- Dossier
- / Musée MUDIA
Par Christian Sonon
Si le Mudia est le fruit du travail d’une équipe de spécialistes, c’est à Eric Noulet que l’on doit sa conception. Ce collectionneur passionné d’art a pris trois ans de sa vie pour que le public dispose d’un outil didactique innovant et passionnant. Quelque chose qui n’existait pas !
Il se dit zinneke, un enfant de Bruxelles, mais il avoue une profonde attirance pour nos Ardennes. C’est d’ailleurs là, plus précisément à Herbeumont, qu’il a rencontré celle qui allait devenir son épouse. « Un attachement réciproque qui ne faiblit pas depuis 50 ans, nous souffle Eric Noulet, notamment parce que nous partageons les mêmes passions ». Parmi celles-ci, l’attrait pour l’art, bien sûr, mais également les longues promenades dans la forêt où le couple aime ramasser des champignons en saison et des… détritus toute l’année. « Nous avons un devoir envers la nature », justifie-t-il. Visiblement, le collectionneur estime avoir un devoir envers les enfants aussi puisque s’il a consacré trois ans de sa vie, sans l’aide des pouvoirs publics, à monter un petit bijou comme le Mudia, c’est avant tout pour les éduquer à l’art en les émerveillant. Ou peut-être est-ce l’inverse…
Eric Noulet, d’où vous vient cette passion pour l’art ?

* _Données enregistrées_
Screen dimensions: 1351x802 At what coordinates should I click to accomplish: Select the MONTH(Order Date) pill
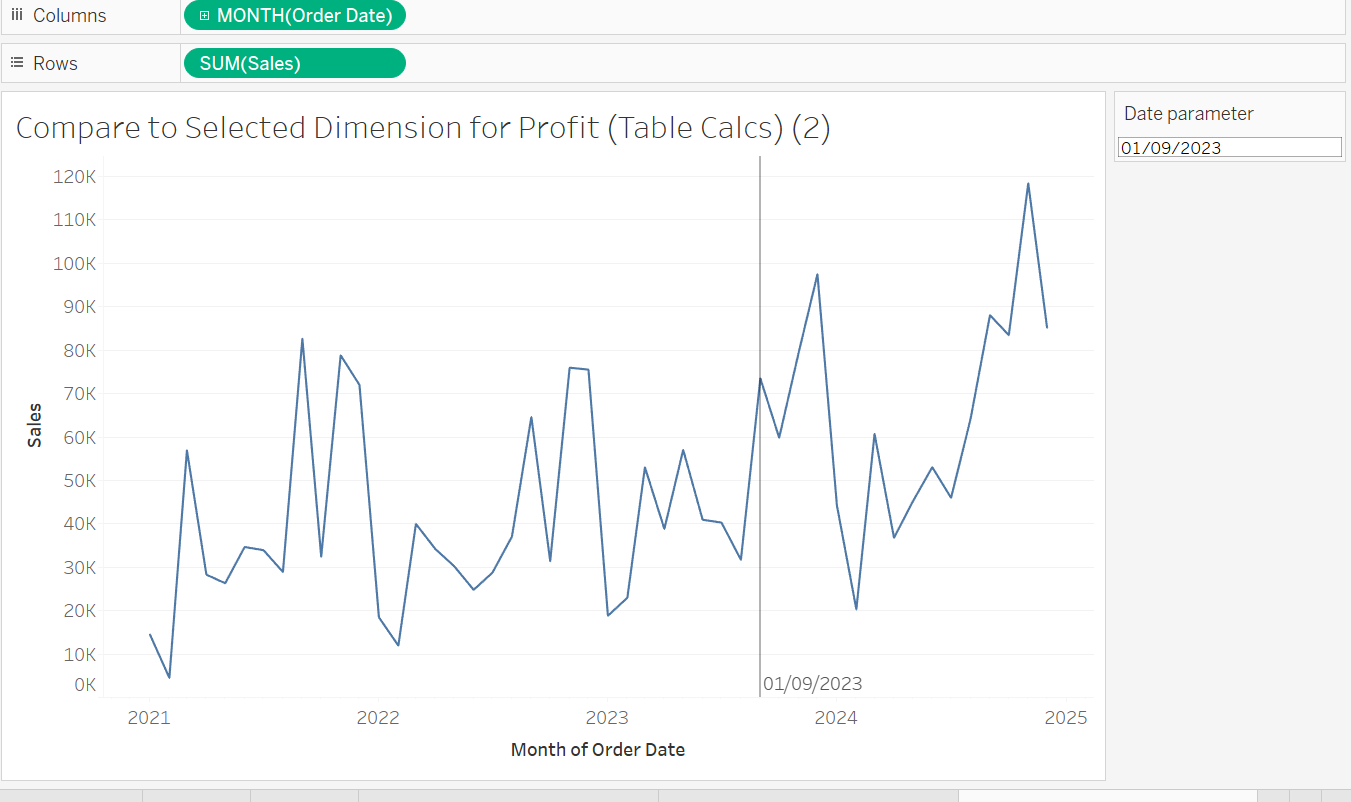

* _Consigne A_
D'après le texte sur le Mudia, dans quelle localité Eric Noulet a-t-il rencontré son épouse ?
* _Consigne B_
Présentez sous forme de liste le paragraphe du texte sur le Mudia qui commence par « Il se dit zinneke », en conservant ses faits principaux.
Le listing provient d'une source distincte du texte sur le Mudia.

* _Réponse A_
À Herbeumont, dans les Ardennes.

* _Réponse B_
- Eric Noulet se présente comme un zinneke, un enfant de Bruxelles, mais se dit profondément attiré par les Ardennes.
- C'est à Herbeumont qu'il a rencontré son épouse. Leur attachement dure depuis 50 ans, notamment parce qu'ils partagent les mêmes passions.
- Le couple aime l'art et les longues promenades en forêt. Il y ramasse des champignons en saison et des détritus toute l'année, par devoir envers la nature.
- Eric Noulet a consacré trois ans de sa vie à monter le Mudia, sans l'aide des pouvoirs publics. Son but premier était d'éduquer les enfants à l'art en les émerveillant.